Try it
Please output exactly the lines from the one that holds "Copy the Sample Response JSON" through the final line of the data, and nothing else; leave out any pictures.

=== Begin Enclosure ===

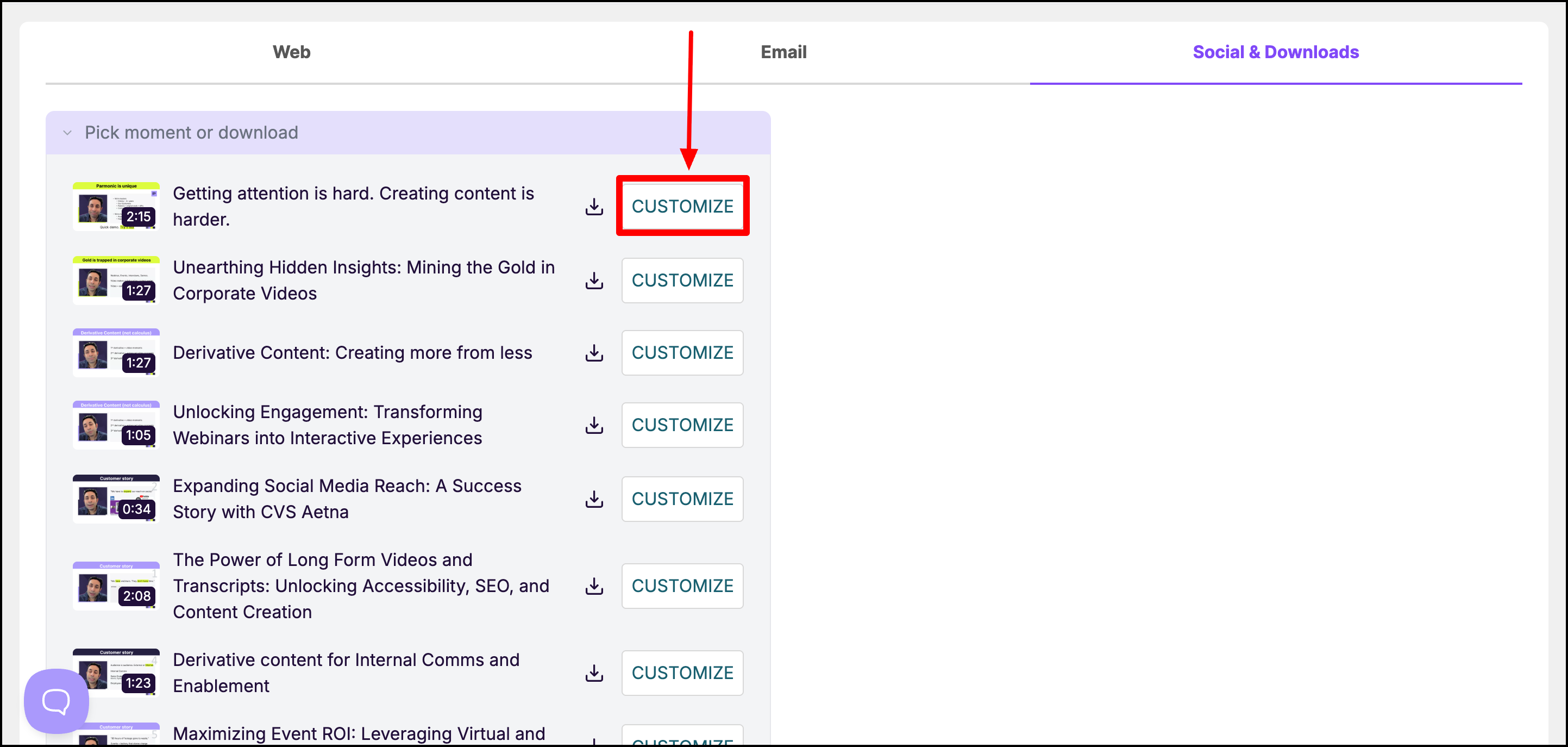Customize the 'Unearthing Hidden Insights' moment

point(682,281)
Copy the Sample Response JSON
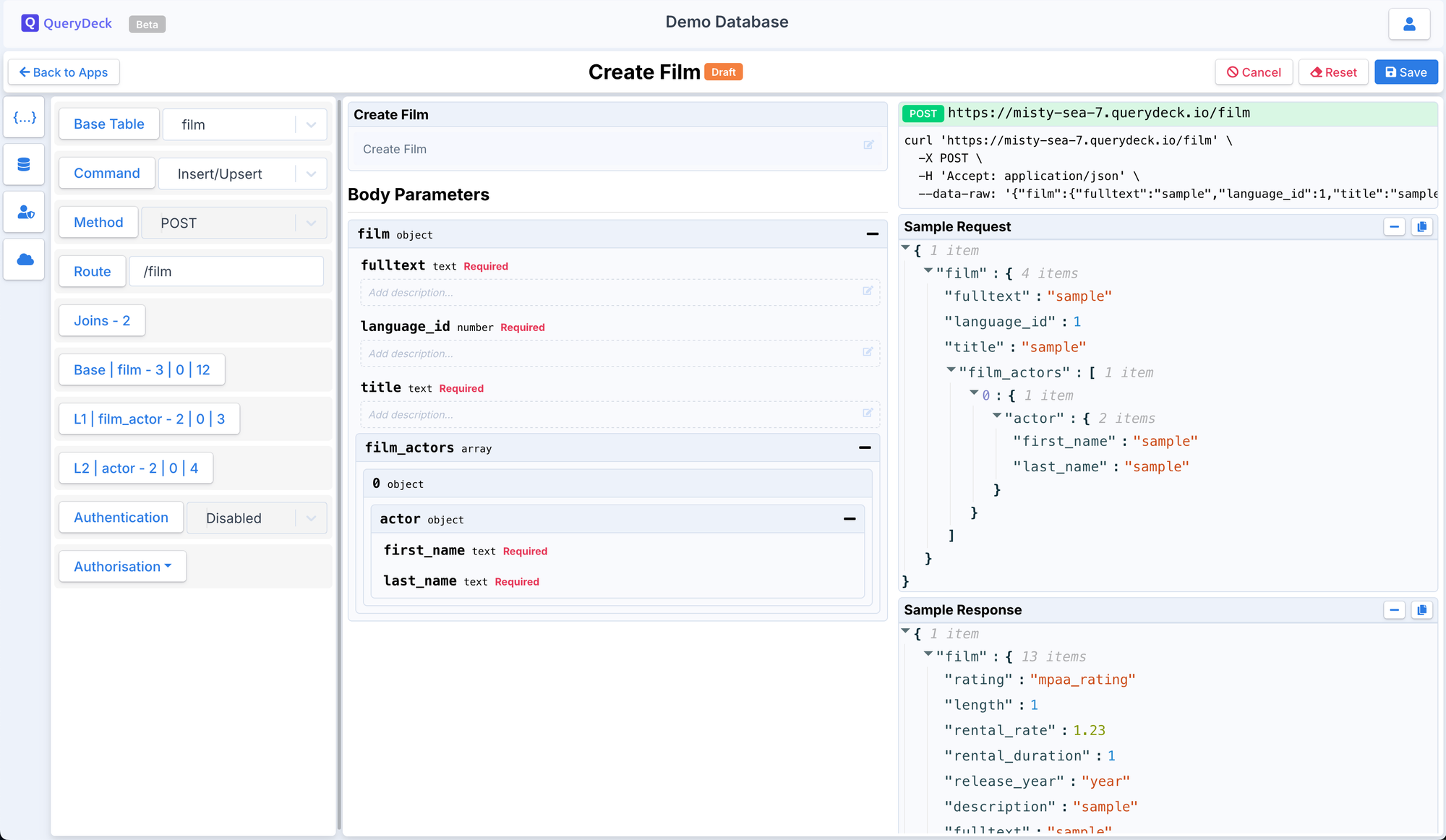 point(1421,610)
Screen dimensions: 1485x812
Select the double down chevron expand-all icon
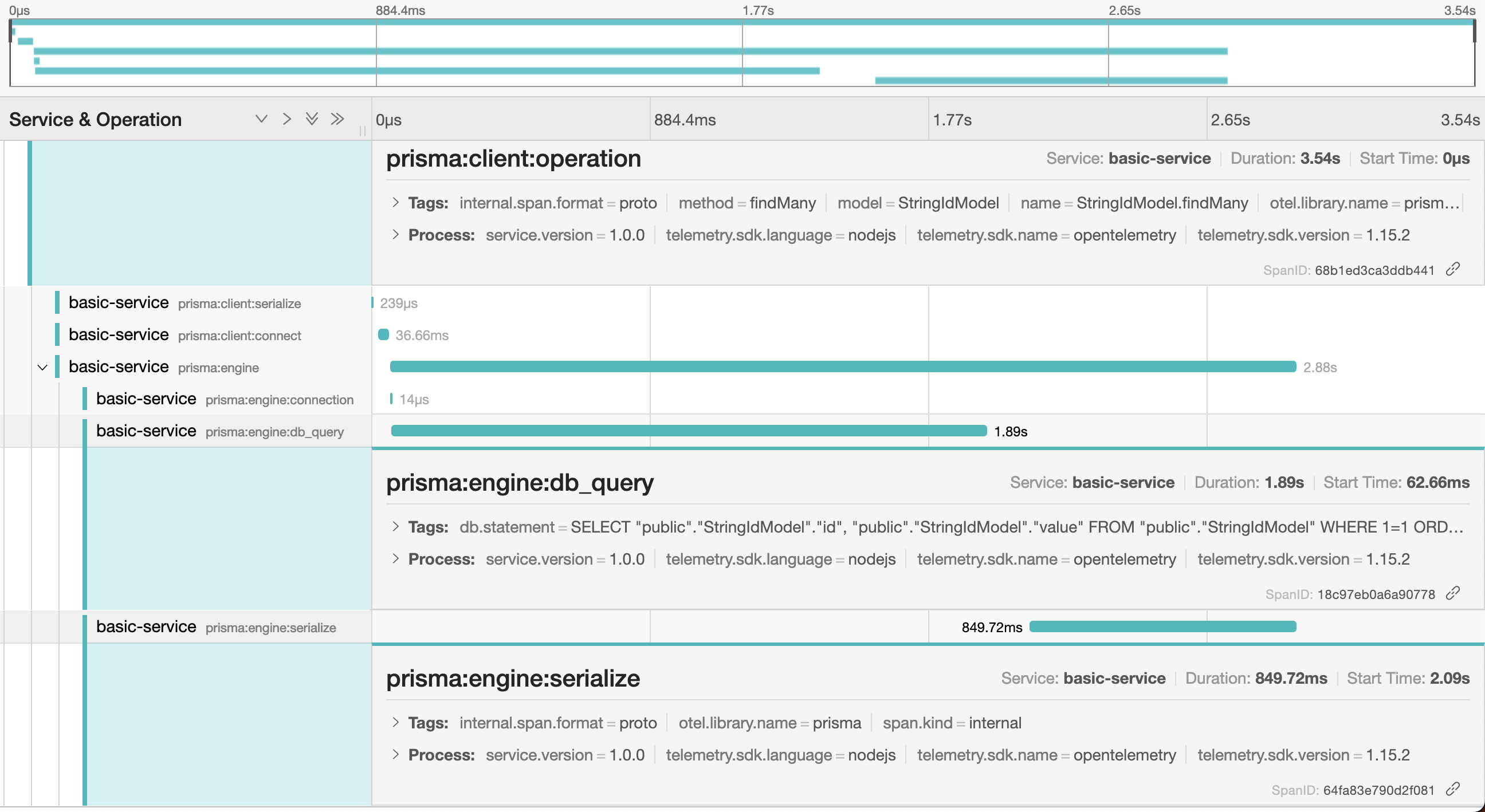click(x=312, y=119)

=== End Enclosure ===

Solution
Copy the Sample Response JSON
 point(1421,610)
Screen dimensions: 1485x812
Select the double down chevron expand-all icon
click(x=312, y=119)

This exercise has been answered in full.